链接：https://www.nowcoder.com/acm/contest/140/I
来源：牛客网
 

题目描述

White Cloud has a square of n*n from (1,1) to (n,n).
White Rabbit wants to put in several cars. Each car will start moving at the same time and move from one side of one row or one line to the other. All cars have the same speed. If two cars arrive at the same time and the same position in a grid or meet in a straight line, both cars will be damaged.
White Cloud will destroy the square m times. In each step White Cloud will destroy one grid of the square(It will break all m grids before cars start).Any car will break when it enters a damaged grid.

White Rabbit wants to know the maximum number of cars that can be put into to ensure that there is a way that allows all cars to perform their entire journey without damage.

(update: all cars should start at the edge of the square and go towards another side, cars which start at the corner can choose either of the two directions)

 

For example, in a 5*5 square

 

legal

 

illegal（These two cars will collide at (4,4)）

 

illegal (One car will go into a damaged grid)

输入描述:

The first line of input contains two integers n and m(n <= 100000,m <= 100000)
For the next m lines,each line contains two integers x,y(1 <= x,y <= n), denoting the grid which is damaged by White Cloud.

输出描述:

Print a number,denoting the maximum number of cars White Rabbit can put into.

示例1

输入

2 0

输出

4

备注:

  n*n矩阵中，边缘格子的车方向向内开，同时开且速度相同。有m个格子被损坏，车开到这上面也将被损坏，两车相撞也会被损坏。
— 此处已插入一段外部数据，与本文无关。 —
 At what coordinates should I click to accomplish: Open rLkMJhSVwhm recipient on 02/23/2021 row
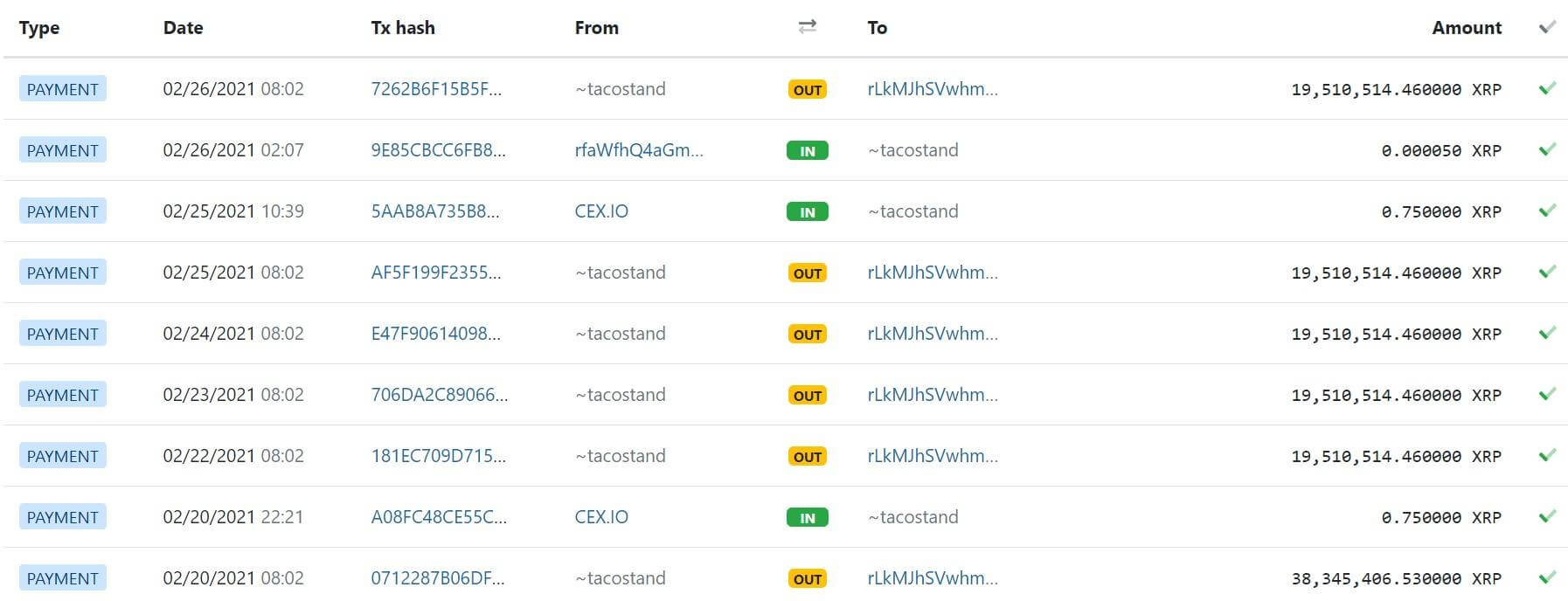933,395
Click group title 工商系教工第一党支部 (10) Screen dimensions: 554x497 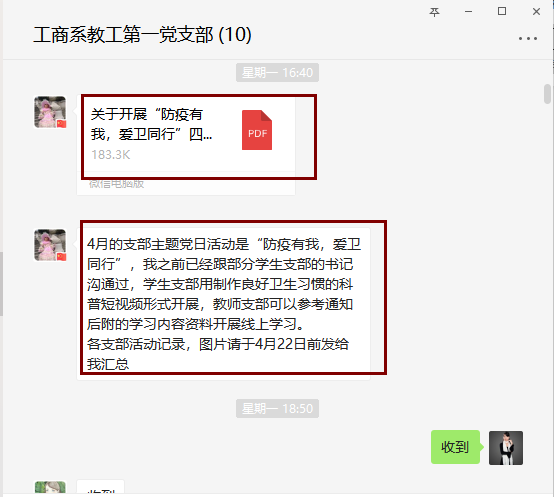pyautogui.click(x=142, y=35)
问在不损坏车辆的情况下，这个矩阵最多放多少辆车。

思路：

  找规律，大胆猜测规律。

#include<bits/stdc++.h>
using namespace std;

const int N=1e5+100;

bool vis1[N],vis2[N];

int main()
{
    int n,m,i;
    scanf("%d%d",&n,&m);
    if(m==0)
    {
        printf("%d\n",(2*n-n%2));
        return 0;
    }
    for(int i=1;i<=m;i++)
    {
        int x,y;
        scanf("%d%d",&x,&y);
        vis1[x]=1;
        vis2[y]=1;
    }
    int sum=0;
    for(i=1;i<=n;i++)
    {
        if(!vis1[i])
            sum++;
        if(!vis2[i])
            sum++;
    }
    if(n%2==1&&vis1[n/2+1]==0&&vis2[n/2+1]==0)
        sum--;
    printf("%d\n",sum);
    return 0;
}